喉を潤すために目の前の水を一気に飲み干す。はあ、と一息つくと、花苗がバッグの中を漁っているのに気が付いた。
「花苗?」
「あった!」
そうして彼女は中から一冊の本を取り出す。
「なにそれ?」
隣の明里が手元に視線を送るけど、花苗はいいからいいからと言って、本をぱたぱたとめくりはじめる。やがて、あるページのところでめくるのを止めると、その隙間からあるものを取り出した。
「これ、四葉にあげるね」
そこには、四つ葉のクローバーの押し花があった。お姉ちゃんからもらったんだ、と花苗は言う。綺麗な緑色をしたクローバー。四つ葉というだけでとても縁起がいいものに思えてくる。
「四つ葉のクローバーは幸運っていう意味があるんだって」
今の四葉にはぴったりだと明里が言った。
「幸運があらんことを」
と、花苗もその話にのってくる。
私は花苗から押し花を受け取ると、光が差し込む窓側へとかざした。深い緑色のその押し花はまるで地面に咲いているかのように生き生きとした輝きを放っている。

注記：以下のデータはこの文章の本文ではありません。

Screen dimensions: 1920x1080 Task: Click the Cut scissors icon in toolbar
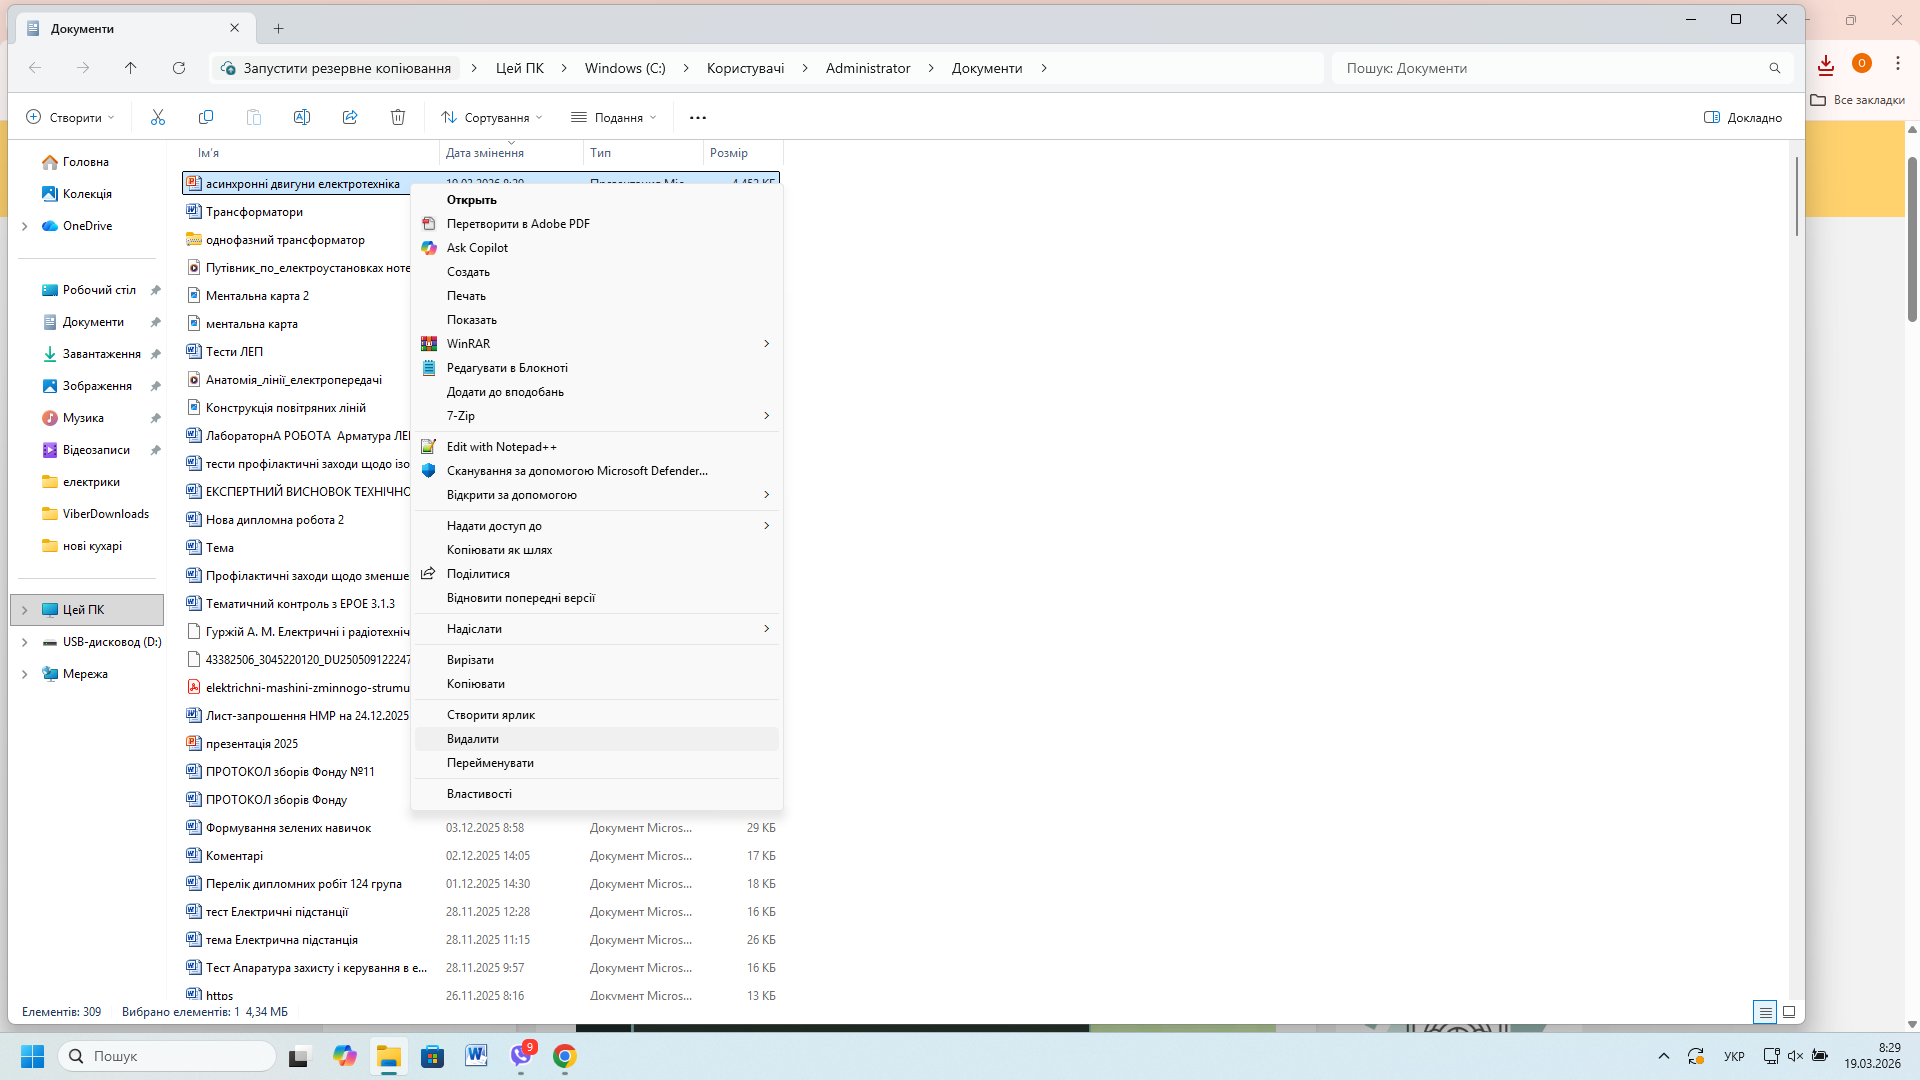pos(158,117)
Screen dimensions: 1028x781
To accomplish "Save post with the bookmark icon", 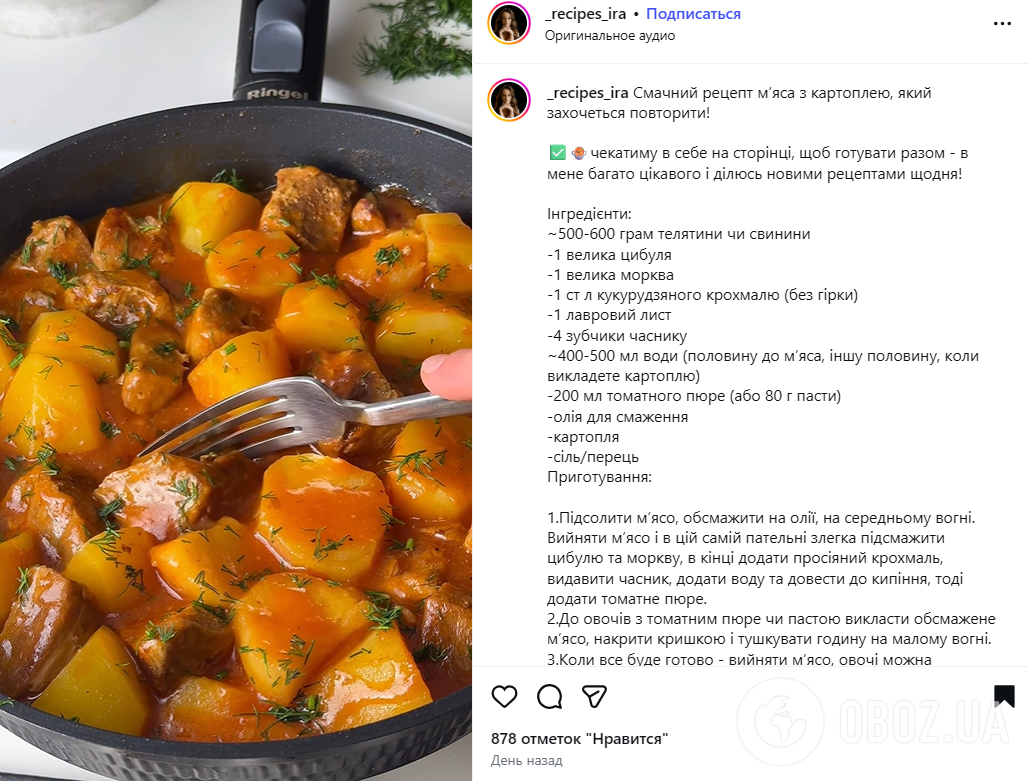I will click(x=1004, y=696).
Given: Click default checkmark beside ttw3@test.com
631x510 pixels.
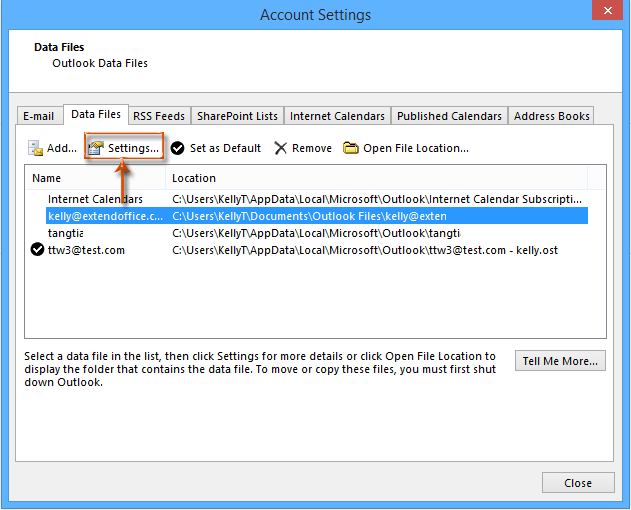Looking at the screenshot, I should [x=37, y=250].
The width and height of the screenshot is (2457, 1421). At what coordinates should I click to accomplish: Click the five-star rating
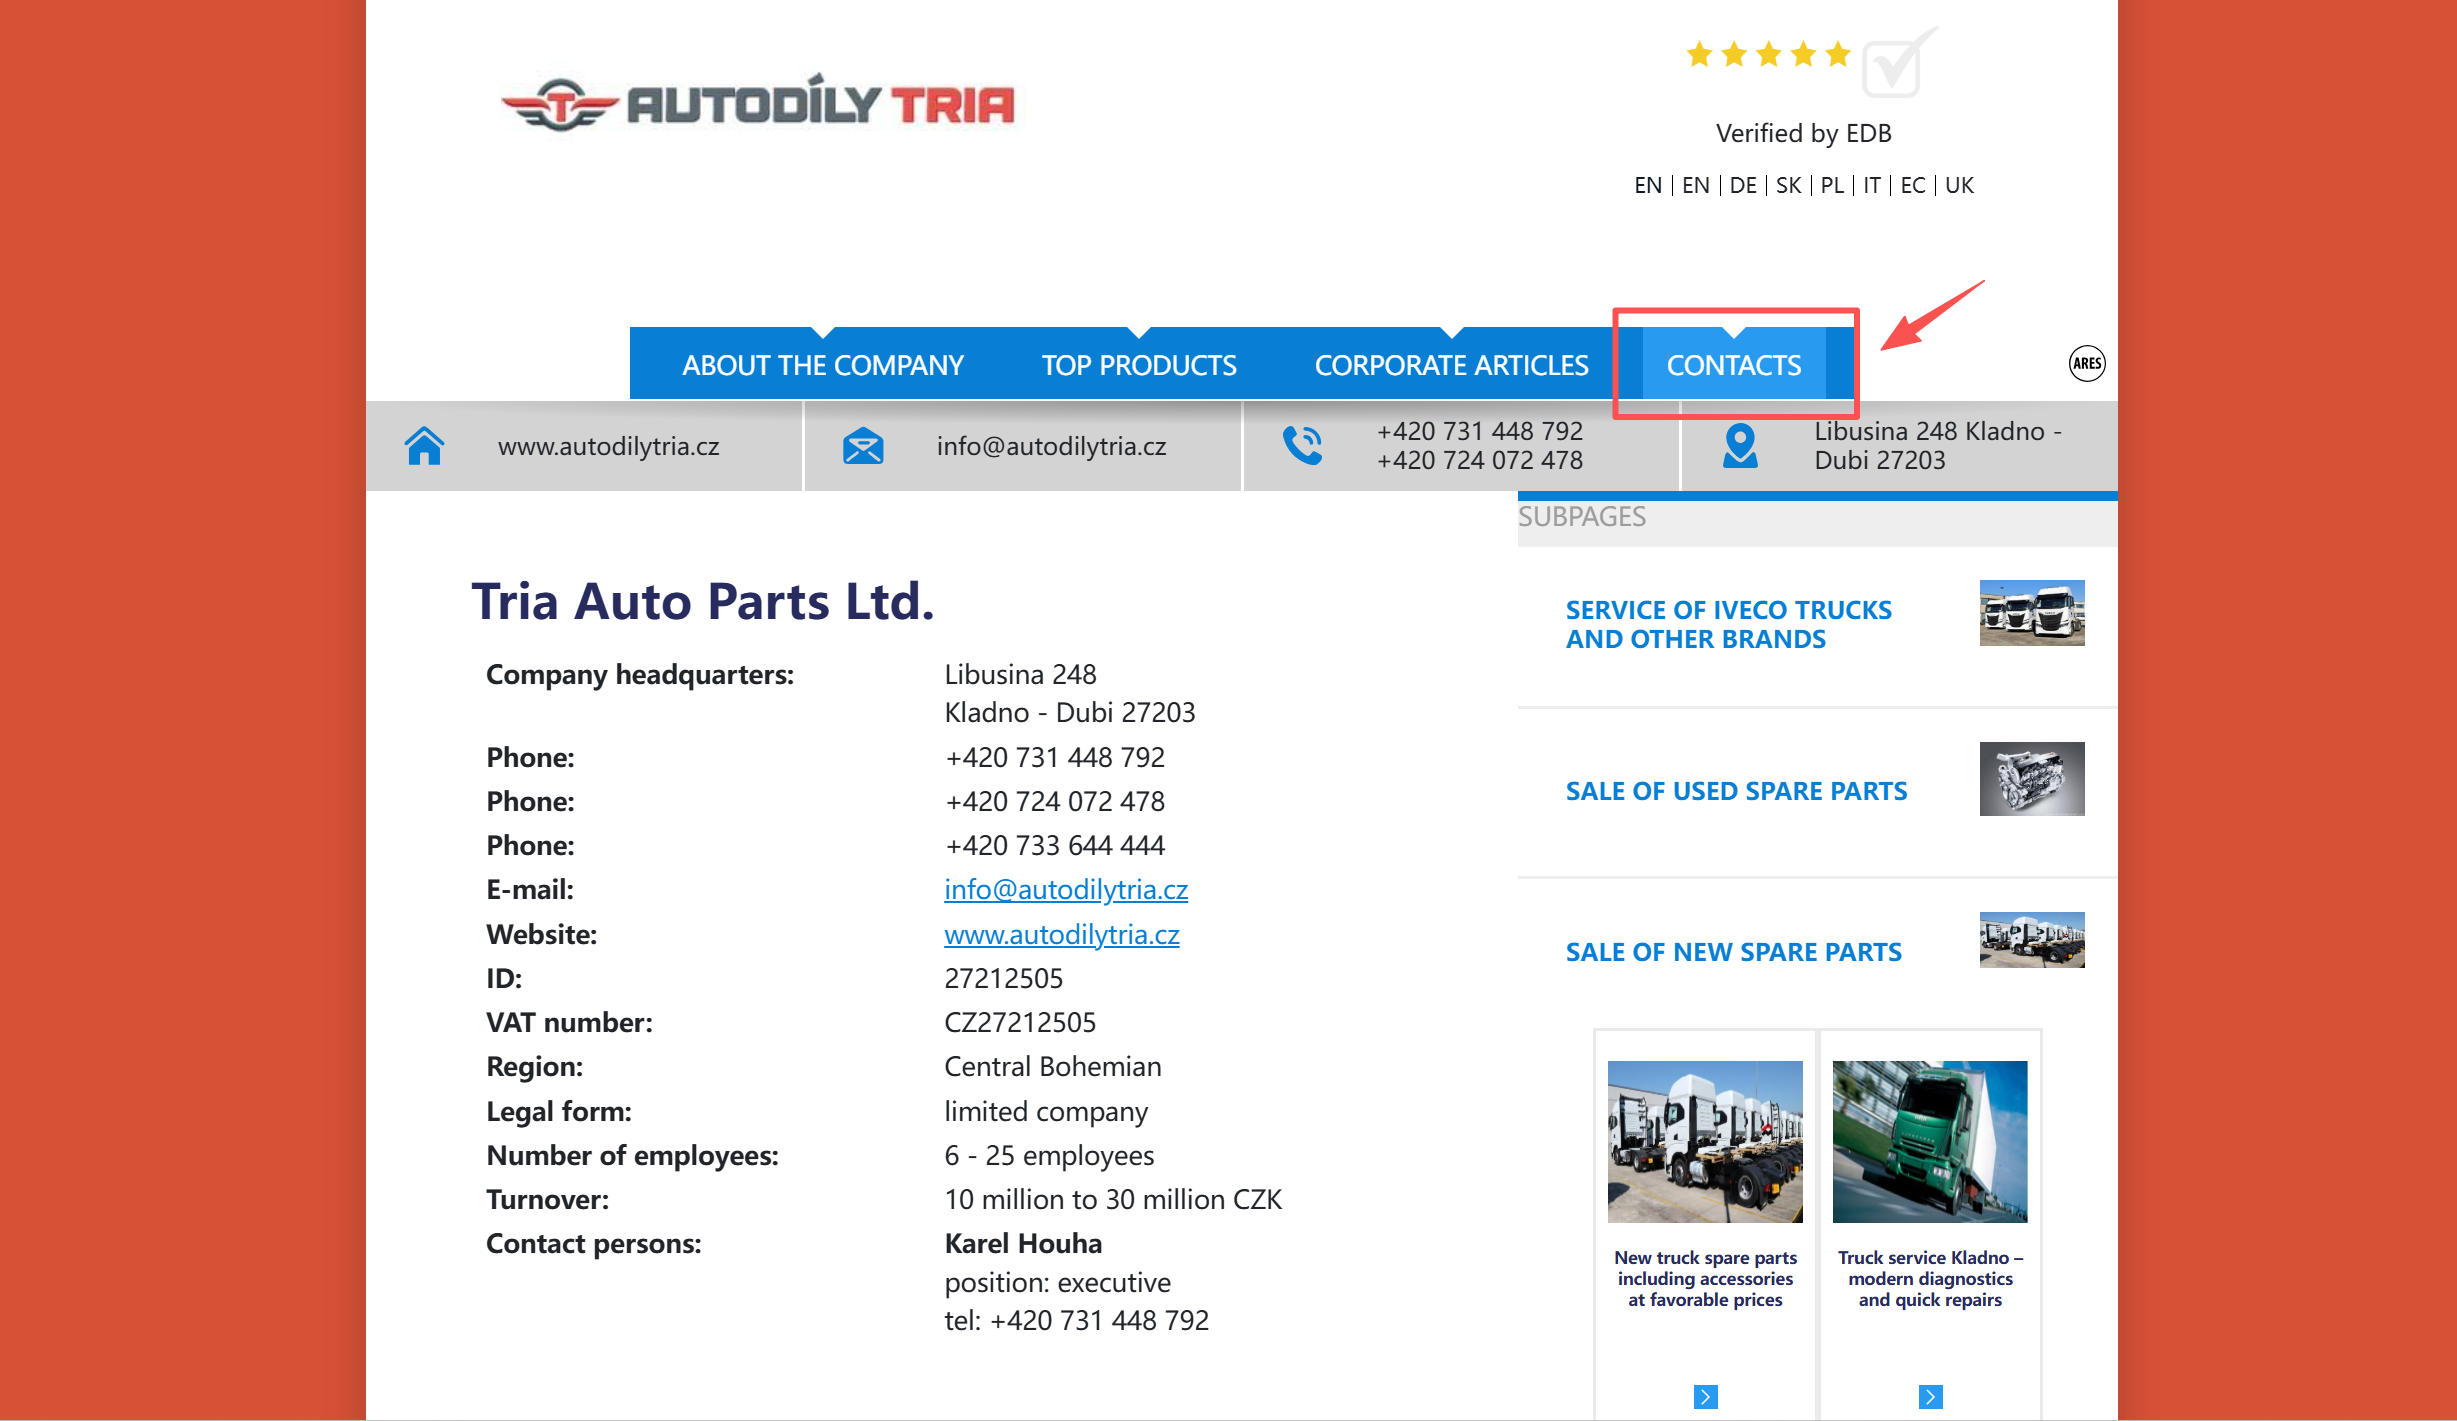[1767, 54]
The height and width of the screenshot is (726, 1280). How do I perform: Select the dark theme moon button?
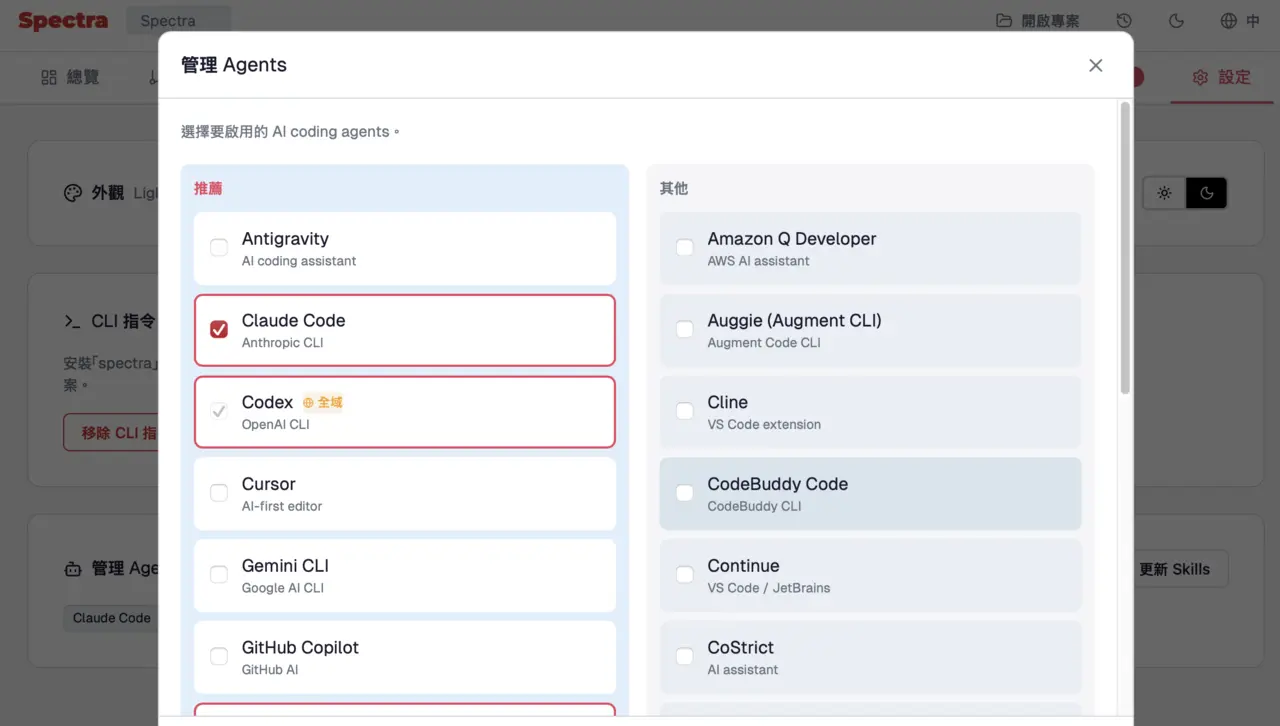pos(1206,193)
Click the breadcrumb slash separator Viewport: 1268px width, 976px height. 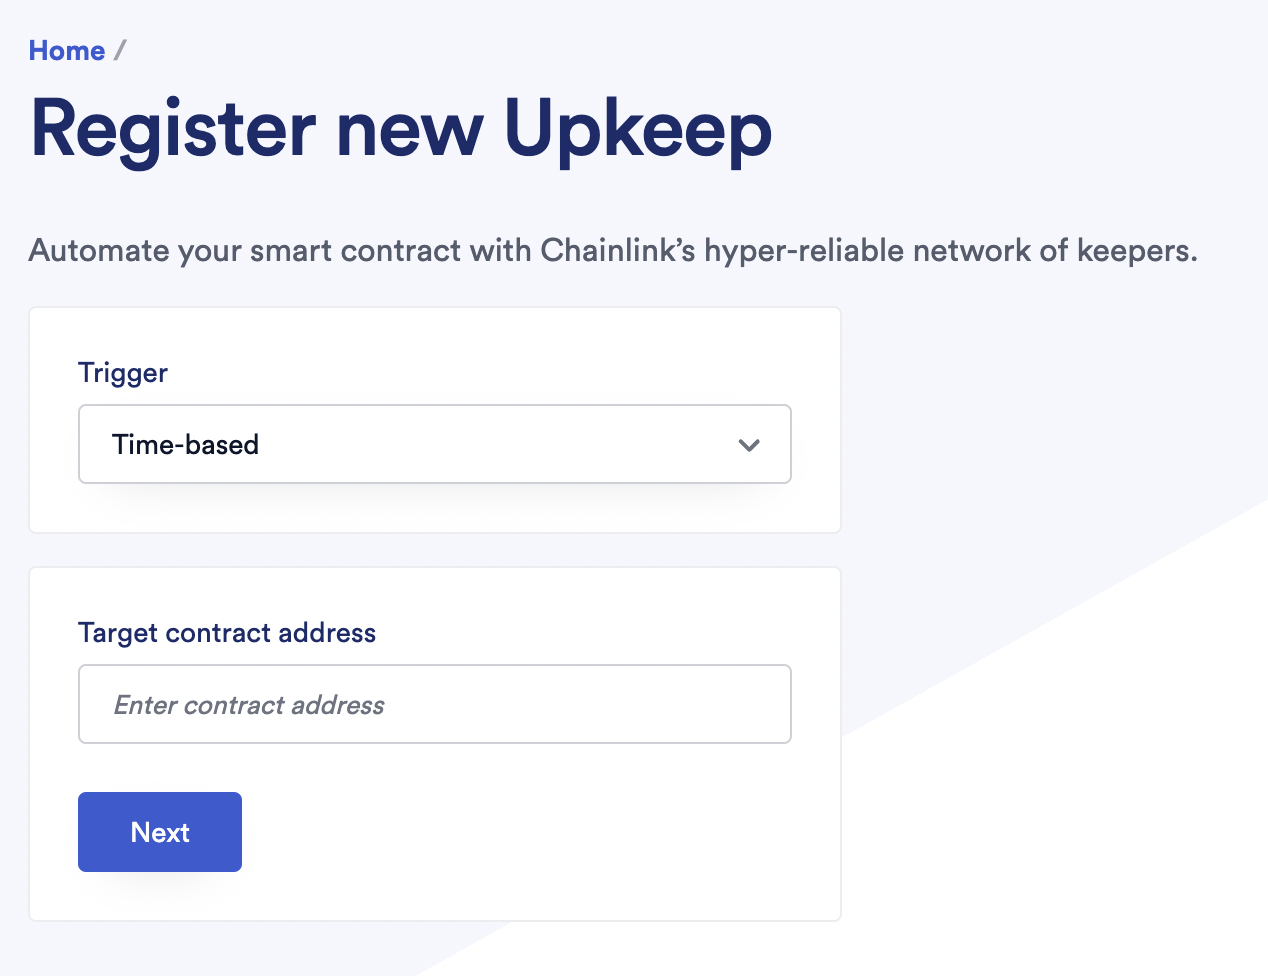(x=120, y=51)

私は二人に「ありがとう」とお礼を言って、また花に視線を戻した。
「でもね、四葉」
「ん?」
・・・・・・
それからしばらく、二人とは雑談をしていた。
けれど、私は花苗の放ったある言葉が気になって、その後の会話にはあまり集中できていなかった、ように思う。
その夜。お風呂上りにリビングでアイス片手にくつろいでいると、不意にお婆ちゃんが声をかけてきた。
話によると、明日この家に遠い親戚が来るらしい。名前を聞いても、誰だかまったくわからなかった。おかしいな。糸守のひとならほとんど覚えているはずなんだけど。
「糸守やない。ここの人や」
「東京の?」
「そうや」
どうやら昔糸守町から出ていった人たちなんだとか。あまり付き合いもなかったけど、お婆ちゃんに相談したいことがあってここを訪ねてくるのだという。なんでも高校生くらいの男の子らしかった。
「あんたとは確か、三つ下ぐらいやったかな。年も近いんで四葉もどうかと思うてな」
「明日かー」
明日は大学関連の用事がある。家の用事もできるだけ優先したいと思うけど、できることならそっちを優先したい。
私はそう思って、お婆ちゃんに明日は学校関連の予定があることをそれとなく伝えた。するとお婆ちゃんは、元々わしに用事があって来るのだからと、ええよ、ええよと気遣ってくれた。ありがたい。ここはその厚意に甘えておこう。
明日は大学関連の予定がある。そして、来週には彼―――立花瀧との約束がある。
そのことに顔を綻ばせながら、私は棒に残った最後のアイスを口に入れるのだった。